|DOI / URL
||Phosphine gas in the upper troposphere
||Glindemann, D.; Edwards, M.; Kuschk, P.;
|Journal / Serie
The gas phosphine (PH3) is a part of an atmospheric link of the phosphorus cycle on earth. Phosphine was reported elsewhere to be found worldwide in remote air samples in the lower troposphere in the low ng/m(3) range during the night, when oxidation is inhibited. But much less phosphine (pg/m(3) range) was found during daylight around noon in this reactive contaminated atmosphere.
Here we found for the first time gaseous phosphine in remote air samples (0.39-2.45 ng/m(3), 16 locations) in the high troposphere above the North-Atlantic in November 1995 during daylight around noontime. The maximum concentration was measured at the highest altitude of 12,500 m. No night measurements could be conducted to compare day and night values.
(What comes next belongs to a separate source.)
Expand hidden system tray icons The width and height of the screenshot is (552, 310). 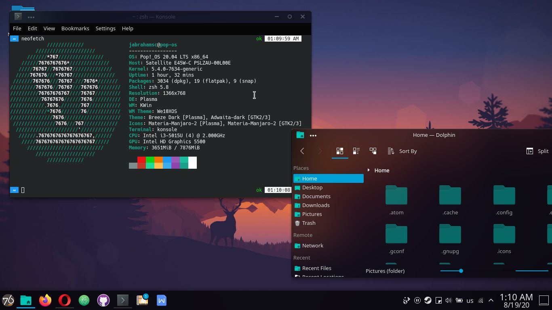(491, 300)
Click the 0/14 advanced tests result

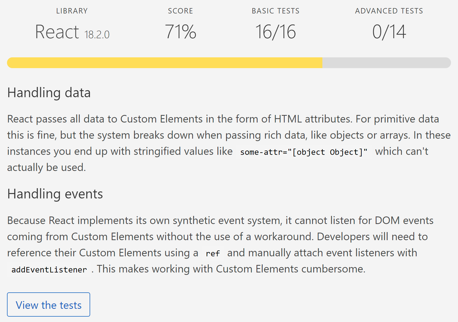(x=389, y=32)
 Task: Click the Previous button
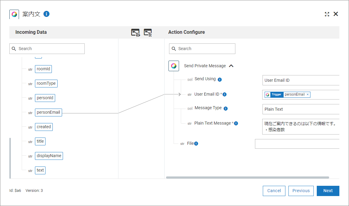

The finding of the reactive phosphine under the sunlight in the high troposphere far from possible terrestric sources is strange.
A model experiment shows that phosphine could possibly survive the daylight much longer at high altitudes because of a lack of UV-induced oxidants in the clean and dry air. Additional model experiments indicate that phosphine can easier sustain its mobile gaseous state in the atmosphere compared to gases like hydrogen sulfide and ammonia which stick easier to aerosol and are subject to faster washout and return to Earth's surface.
However, the ultimate fate of phosphine is the oxidation to form phosphoric acid as a low pH agent and as possible condensation nuclei for clouds at very high altitudes.
The potent sources and atmospheric chemistry which allow phosphine to accumulate in the upper troposphere are still to be discovered.